Task requirements
Without any pictures, output the records exactly as they are.

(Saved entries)
┄┄┄┄┄┄

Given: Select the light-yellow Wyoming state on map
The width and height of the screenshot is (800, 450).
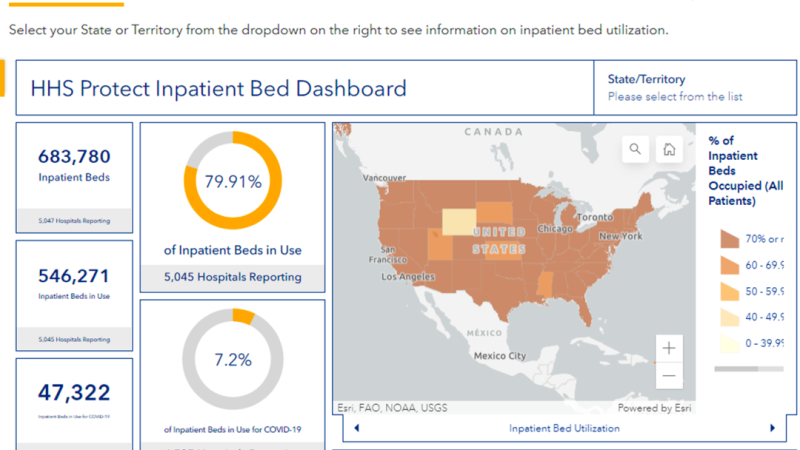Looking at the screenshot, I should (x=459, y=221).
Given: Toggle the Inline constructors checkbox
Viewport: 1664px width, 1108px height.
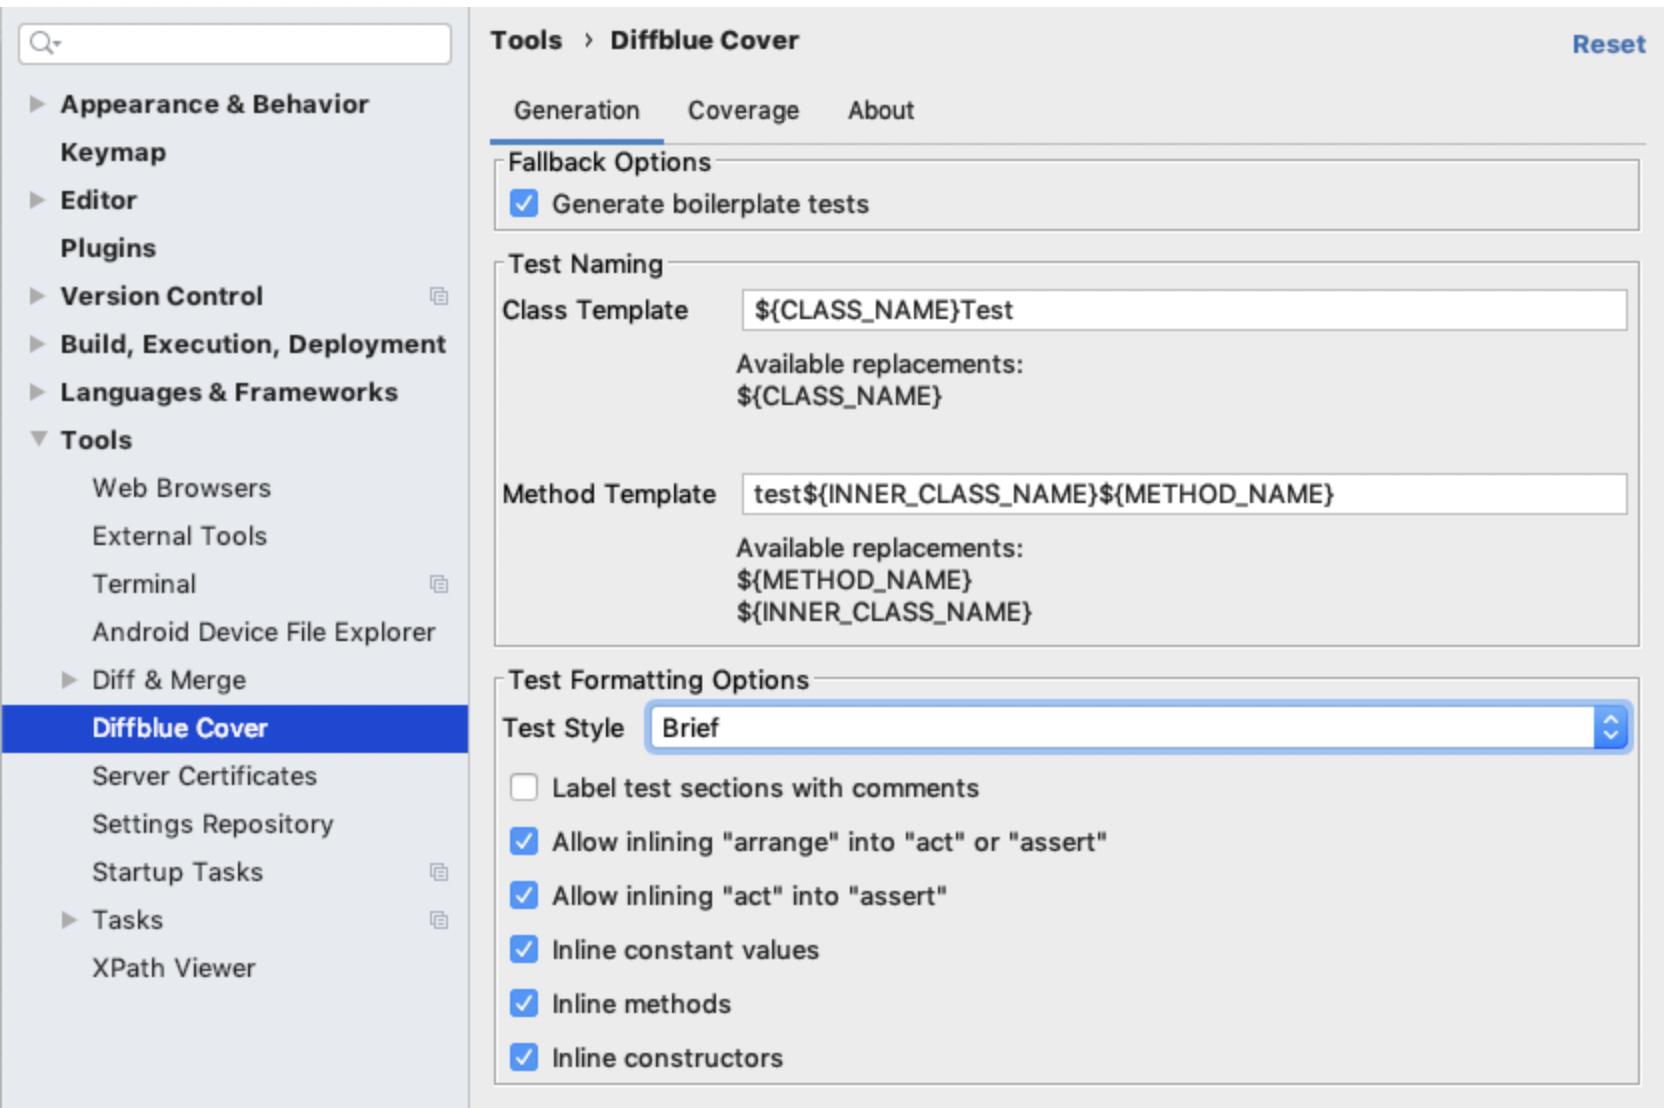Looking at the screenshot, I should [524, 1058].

┄┄┄┄┄┄

Answer section
Given: Select the light-yellow Wyoming state on map
The width and height of the screenshot is (800, 450).
Looking at the screenshot, I should (x=459, y=221).
Given: Toggle the Inline constructors checkbox
Viewport: 1664px width, 1108px height.
Looking at the screenshot, I should [524, 1058].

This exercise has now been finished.